Why Protein Is Necessary For Your Diet
Protein isnecessary to repair the body and also helps keep us feeling full longer.
You can see why the new weight loss diets emphasize protein, because you protein will help keep away cravings and have less calories per gram than fat does and unlike carbs, protein doesn’t turn to fat as quickly.
When you eat proteins you really hire a Simon Legree to crack the whip on lazy calories, making them buckle down to honest toil instead of picking daisies as they drift to your fat depots.
Nor is the weight loss aspect of proteins their sole claim to fame. They stimulate the general efficiency of your body, replace worn out tissues, furnish materials for zippy gland hormones and build vigor and stamina.
Many people still have a vague impression that a high-protein diet is unhealthy. Doctors used to think so too, but the newer knowledge of nutrition has pretty generally knocked the props from under this idea. One supposedly dangerous effect of protein was its action on the kidneys.
Various ailments of these vital organs were laid to heavy eating of protein. In recent months, doctors have discarded this superstition so completely that today high-protein diets are prescribed for some—not all—kidney ailments.
Vilhjalmur Stefansson, the Arctic explorer, spent several years living with Eskimos on an exclusive meat diet. According to theories then current, he should have been struck down by all manner of ailments, from Bright’s disease to scurvy. He was so uncooperative with theory, however, as to thrive on his all-meat, high-protein diet.
His “unbalanced” eating habits failed even to raise his blood pressure, and he was downright stubborn in his insistence that he never felt better in his life. Later he lived on the same diet in New York, where physicians could clap stethoscopes on him.
They couldn’t find a thing wrong with him. Since then there has been abundant evidence that high-protein diets can be continued indefinitely without ill effect, except in certain cases of disease.
Experiments leading to the belief that protein was dangerous to kidneys were performed, in large part, before the all-important effects of vitamins and minerals were well understood.
Another supposed danger of proteins—that they rot in the intestines and produce poisons absorbed by the body—is much more theoretical than real. We have all hear about detoxing diets that advertise to empty 20 pounds of rotted meat from our colons. Although, detoxing diets will empty out your colon, much, if not all is food that you have eaten within 24 hours - not the 10 years that they often claim.
An inflamed, diseased colon can conceivably absorb toxins through its walls. That a normal colon will do is extremely doubtful. The theory of poison absorption is the popularly horrifying one of “autointoxication.” Curiously, no one has ever satisfactorily demonstrated the presence in the blood, or the. specific identity of, the postulated poisons that stage these Borgian Blitzkriegs.
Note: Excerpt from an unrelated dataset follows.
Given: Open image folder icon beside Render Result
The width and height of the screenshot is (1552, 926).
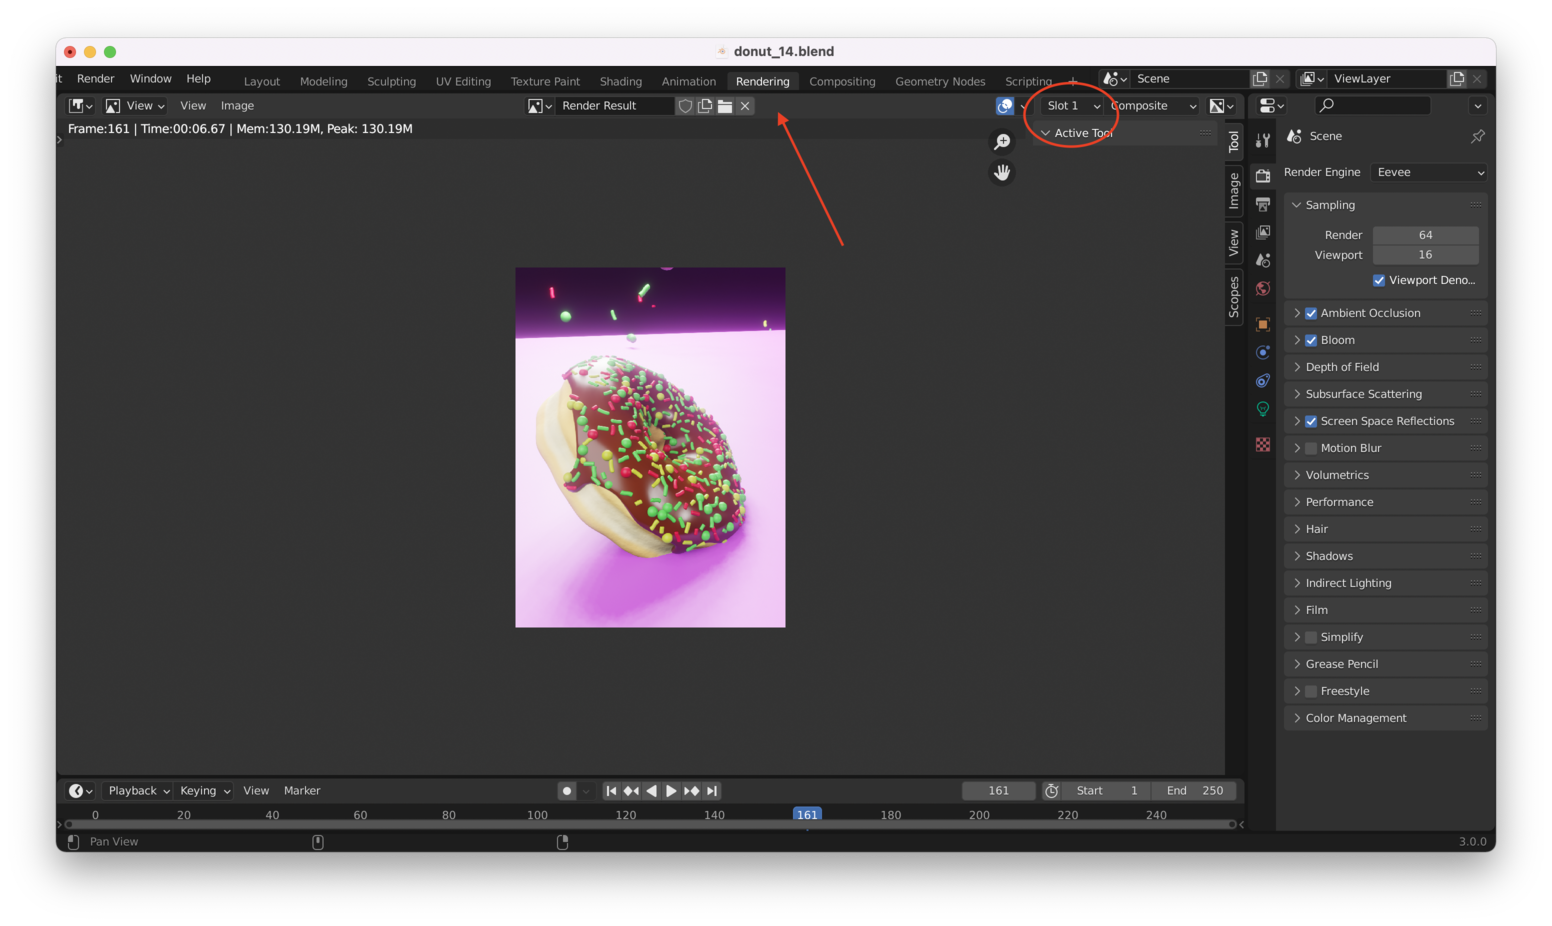Looking at the screenshot, I should 725,106.
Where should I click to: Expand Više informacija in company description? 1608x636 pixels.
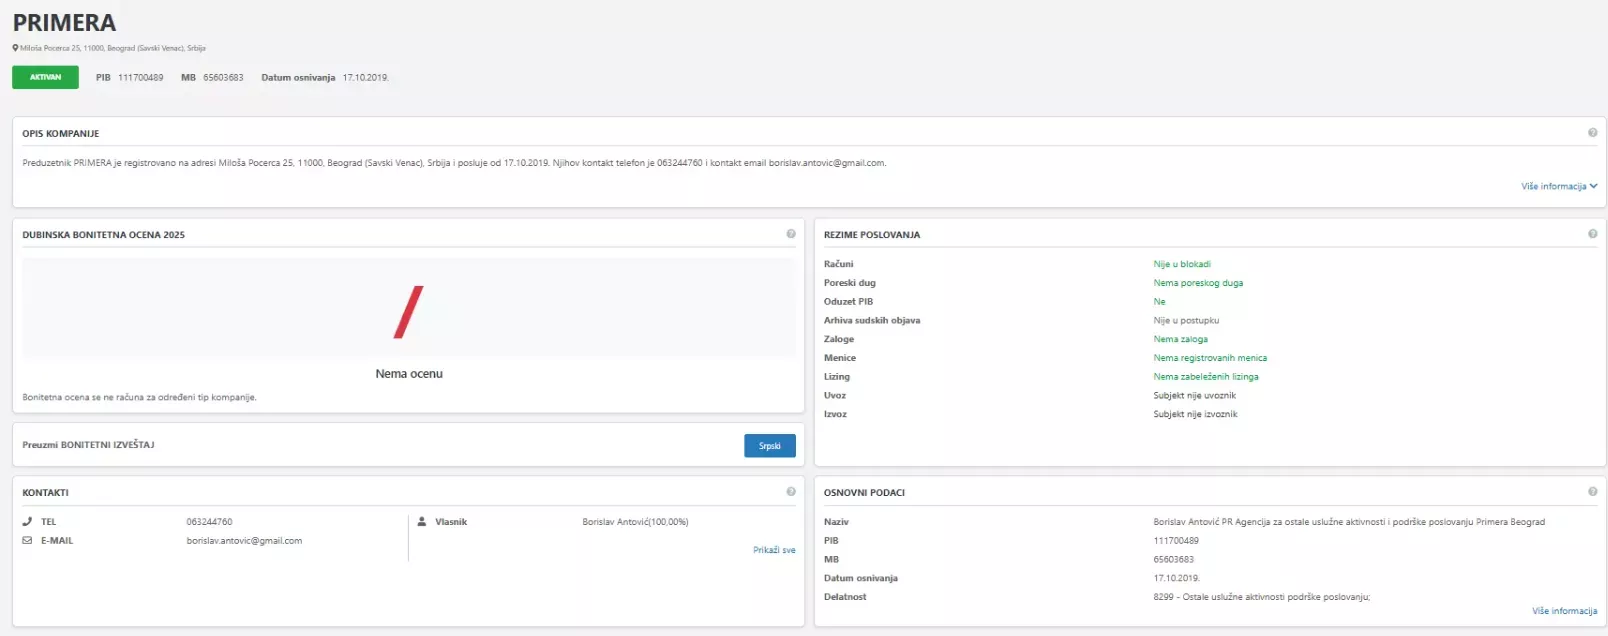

One famous experiment by Dr. Walter Alvarez of the Mayo Clinic has demonstrated that every symptom attributed to “autointoxication” can be produced by stuffing the rectum with cotton.
The symptoms are real, but the causes are more mechanical than chemical.
Meat is by no means the only excellent source of protein. Other animal products—milk, eggs, cheese—are outstanding. A protein is considered biologically complete if it furnishes liberal amounts of the amino acids needed by the body.
Protein, should be just one part of your healthy diet as carbs and fats are also important. If you eat a well rounded diet you should be getting enough protein and don’t need to try to fit extra in. Although protein is good for you, over doing it, like over doing any food group will just add to weight gain, not weight loss.